Em um artigo publicado no periódico Applied Cognitive Psychology em 2004, o pesquisador da Universidade Duke Daniel Greenberg aponta que o presidente dos Estados Unidos na época dos ataques, George W. Bush, num intervalo de pouco mais de 30 dias – entre 4 de dezembro de 2001 e 5 de janeiro de 2002 – deu três versões diferentes sobre como ficou sabendo dos atentados.

Pior, duas dessas versões continham uma alegação impossível: a de que ele havia assistido à transmissão ao vivo da colisão do primeiro avião com as Torres Gêmeas, em Nova York, transmissão que, simplesmente, não existiu. Como escreve Greenberg em seu artigo, “não havia filmagens do primeiro avião batendo no prédio (pelo menos, não naquele hora da manhã).”

O pesquisador de Duke não foi o primeiro a notar as inconsistências do presidente: de fato, uma série de teorias da conspiração nasceu desse lapso presidencial, incluindo a de que agentes do governo saberiam com antecedência dos atentados e estavam posicionados para filmá-los. Mas Greenberg aponta que os lapsos de Bush são perfeitamente consistentes com a mera falibilidade da memória.

“O presidente, assim como a maioria dos americanos, assistiu às imagens [da colisão dos aviões com as torres] muitas vezes nos meses seguintes, incluindo imagens da primeira colisão, que foram disponibilizadas depois”, escreve o pesquisador. “Então, quando o presidente tentou se lembrar que como havia tomado conhecimento do primeiro ataque, ele fez apenas o que muitas outras pessoas fizeram, retirando informação do ponto errado no tempo e relembrando uma imagem visual vívida e memorável”.

A Universidade Duke publicou, em 2003,os resultados de um experimento envolvendo as lembranças de 54 estudantes a respeito dos atentados .

Os autores, Jennifer Talarico e David Rubin, pediram que os alunos respondessem, em 12 de setembro de 2001, a dois questionários, um sobre os atentados –  contendo perguntas como, por exemplo, “como você ficou sabendo?”, “onde você estava quando ficou sabendo?” – e outro com questões parecidas, mas a respeito de um evento banal da vida do estudante (uma festa, um evento esportivo, etc.) nos dias anteriores aos ataques. Os estudantes foram divididos em três grupos. O primeiro voltou a responder aos mesmos questionários uma semana depois. O segundo, seis semanas mais tarde. E o terceiro, somente após 32 semanas.

“A consistência para as memórias ‘flashbulb’ e memórias banais não diferiu, e em ambos os casos decaiu ao longo do tempo”, escreveram os autores no artigo sobre o estudo, publicado em Psychological Science.

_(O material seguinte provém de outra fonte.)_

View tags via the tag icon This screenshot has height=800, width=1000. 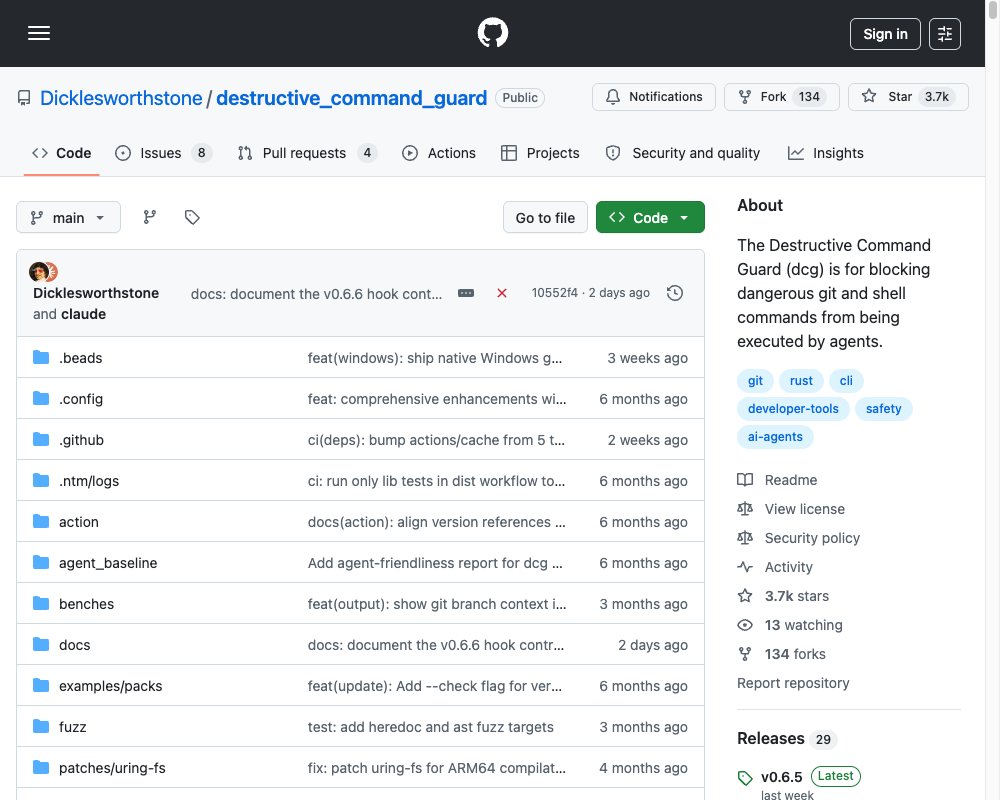[192, 218]

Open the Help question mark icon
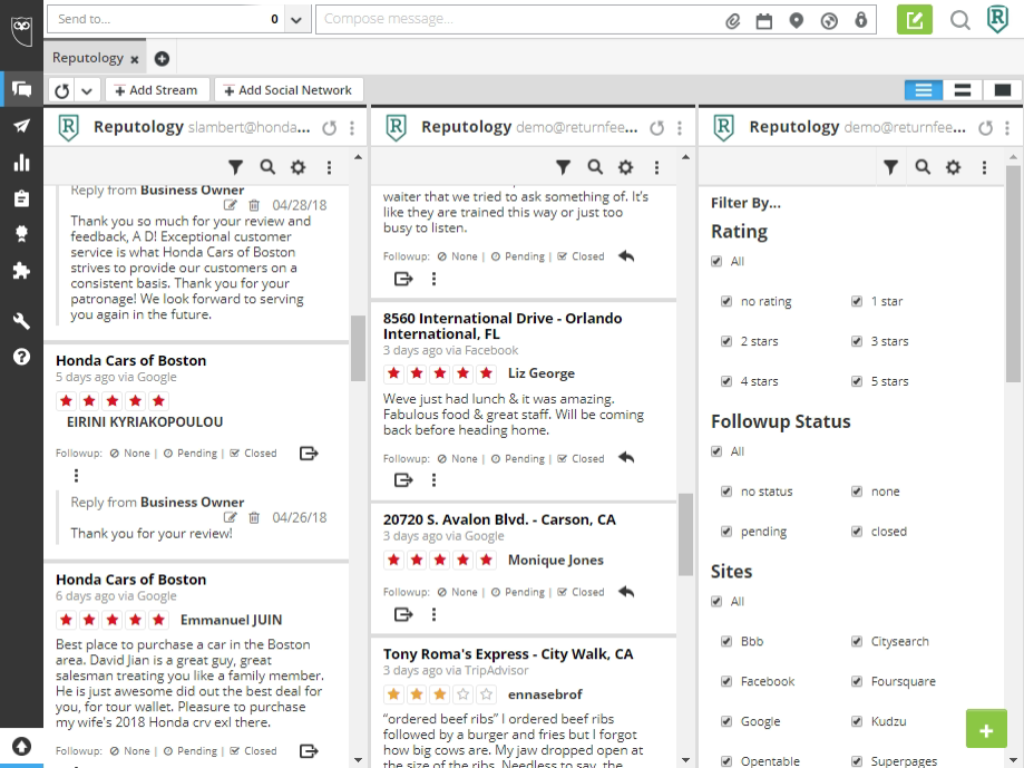pos(21,357)
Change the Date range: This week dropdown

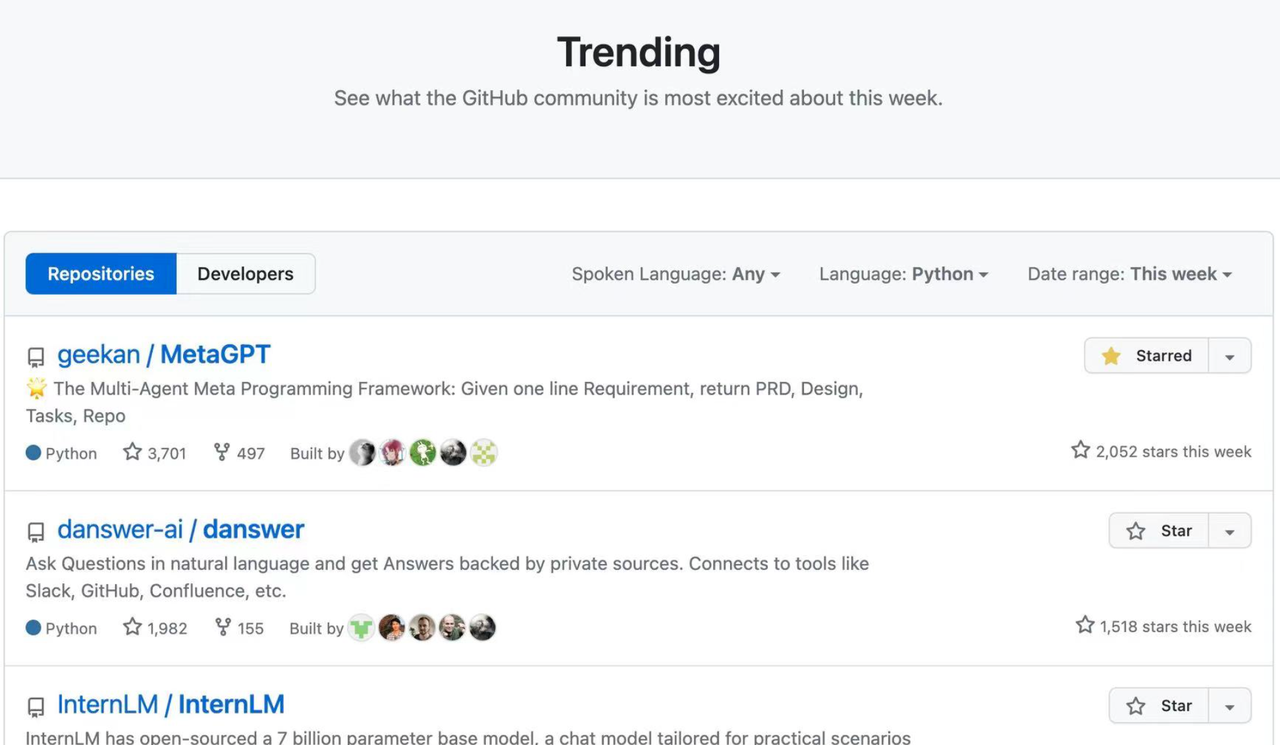tap(1129, 274)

 “No entanto, os níveis de vividez, recordação e crença na precisão da memória declinaram apenas para as memórias banais. Os níveis iniciais de emoção visceral correlacionaram-se com uma crença posterior na precisão, no caso das memórias ‘flashbulb’ (...) Memórias ‘flashbulb’ não contam com uma precisão especial, como alegado previamente, mas apenas com a precisão percebida”.

Em outras palavras, memórias de eventos intensos e traumáticos não são mais corretas e precisas do que memórias comuns – apenas parecem ser. Comentando esse resultado, o neurocientista irlandês ShaneO’Mara escreve, em seu livro Why Torture Doesn’tWork  (“Por Que a Tortura Não Funciona”)que“devemos aprender a separar a confiança ou certeza numa memória, que uma pessoa tem,do conteúdo e da precisão dessa memória. Podemos, ao mesmo tempo, ter completa confiança e estarmos completamente errados em nossa lembrança”.